#### [Quoted passage]
** Start **
Mirosław Mariusz Piotrowski (born 9 January 1966 in Zielona Góra) is an independent Polish politician and Member of the European Parliament (MEP).  He was originally elected in 2004 with the League of Polish Families, then part of the Independence and Democracy grouping.  At the 2009 election, he was re-elected for Law and Justice.

He left Law and Justice in January 2012 and to sit as an independent MEP in the European Conservatives and Reformists group, alongside Law and Justice, but became reconciled with his old party, to again become its representative for the 2014 European Parliamentary elections.

Piotrowski was a member of the European Parliament's Committee on Foreign Affairs.  He was a substitute for the Committee on Regional Development and a vice-chair of the Delegation for Relations with Australia and New Zealand.

He participated in the 2020 Polish presidential election during which he received 21,065 votes (0.11%), coming last out of eleven candidates.
** End **
#### [Data block]
** Start **
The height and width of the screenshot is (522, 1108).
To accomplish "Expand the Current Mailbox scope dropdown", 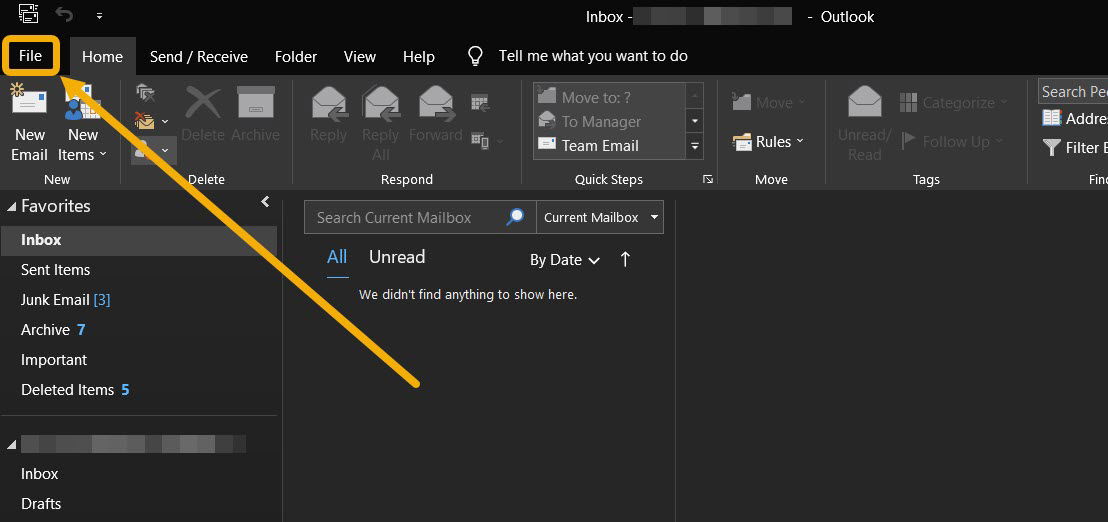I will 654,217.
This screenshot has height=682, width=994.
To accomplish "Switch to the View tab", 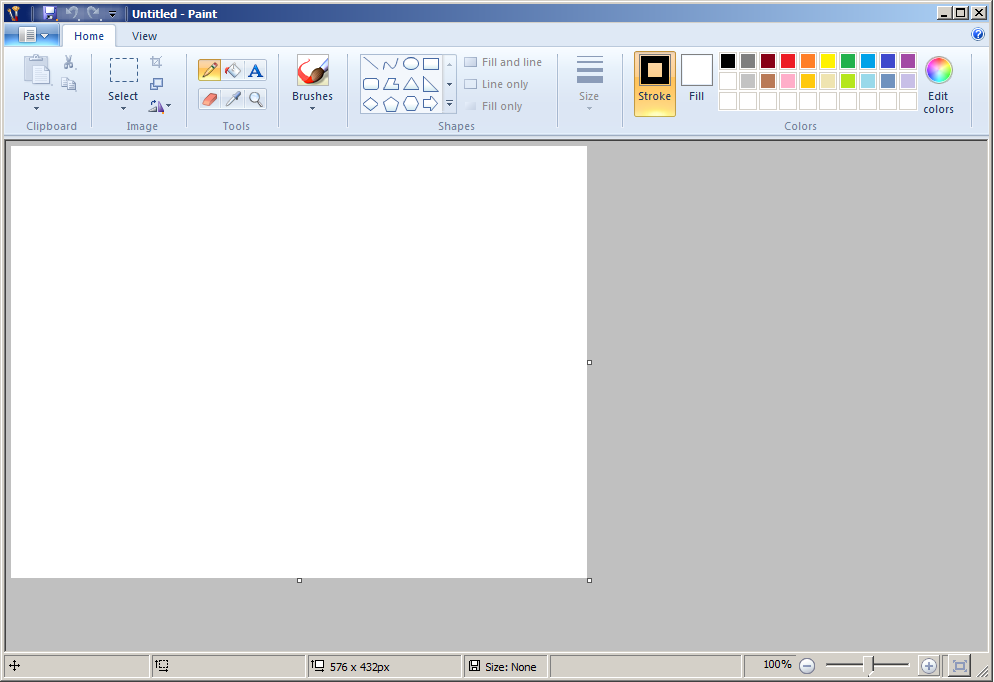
** End **
#### [Task instructions]
Write out the Piotrowski biography again from "He left Law" to "of eleven candidates.", switching "vice-chair" to "chair".

#### [Exercise answer]
He left Law and Justice in January 2012 and to sit as an independent MEP in the European Conservatives and Reformists group, alongside Law and Justice, but became reconciled with his old party, to again become its representative for the 2014 European Parliamentary elections.

Piotrowski was a member of the European Parliament's Committee on Foreign Affairs.  He was a substitute for the Committee on Regional Development and a chair of the Delegation for Relations with Australia and New Zealand.

He participated in the 2020 Polish presidential election during which he received 21,065 votes (0.11%), coming last out of eleven candidates.